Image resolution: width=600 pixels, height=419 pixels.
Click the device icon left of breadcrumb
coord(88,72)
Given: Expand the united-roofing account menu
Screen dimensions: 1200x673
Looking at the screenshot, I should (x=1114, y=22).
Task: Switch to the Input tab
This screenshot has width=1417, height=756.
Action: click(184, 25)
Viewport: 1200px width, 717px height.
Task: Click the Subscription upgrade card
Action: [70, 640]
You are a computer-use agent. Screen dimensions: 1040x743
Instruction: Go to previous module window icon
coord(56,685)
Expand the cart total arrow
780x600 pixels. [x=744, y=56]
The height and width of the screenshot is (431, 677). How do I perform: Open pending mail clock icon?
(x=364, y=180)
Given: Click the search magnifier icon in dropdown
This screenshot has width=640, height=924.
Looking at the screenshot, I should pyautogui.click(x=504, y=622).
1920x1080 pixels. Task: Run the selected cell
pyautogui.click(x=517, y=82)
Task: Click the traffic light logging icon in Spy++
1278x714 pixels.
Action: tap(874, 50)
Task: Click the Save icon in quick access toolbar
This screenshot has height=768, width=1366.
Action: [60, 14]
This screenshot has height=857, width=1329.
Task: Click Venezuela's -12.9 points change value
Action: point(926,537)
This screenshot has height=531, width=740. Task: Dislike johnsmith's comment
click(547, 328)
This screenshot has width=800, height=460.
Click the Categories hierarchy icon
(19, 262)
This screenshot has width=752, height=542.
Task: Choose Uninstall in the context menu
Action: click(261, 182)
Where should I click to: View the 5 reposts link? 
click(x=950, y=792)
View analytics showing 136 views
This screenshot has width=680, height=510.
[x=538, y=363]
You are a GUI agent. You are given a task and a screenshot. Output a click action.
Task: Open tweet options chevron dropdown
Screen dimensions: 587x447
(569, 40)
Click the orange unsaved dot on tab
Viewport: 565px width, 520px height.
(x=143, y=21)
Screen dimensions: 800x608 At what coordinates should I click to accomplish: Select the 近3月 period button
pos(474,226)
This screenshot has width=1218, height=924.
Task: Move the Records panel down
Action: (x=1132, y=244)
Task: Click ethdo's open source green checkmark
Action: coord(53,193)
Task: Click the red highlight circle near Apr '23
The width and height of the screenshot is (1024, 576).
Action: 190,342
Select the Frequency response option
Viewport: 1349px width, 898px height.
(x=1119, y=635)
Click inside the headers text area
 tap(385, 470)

..............................

Task item -
Would you please return all lines from the listing above that contain "dropdown"?

Output below -
Given: Click the search magnifier icon in dropdown
Task: Open tweet options chevron dropdown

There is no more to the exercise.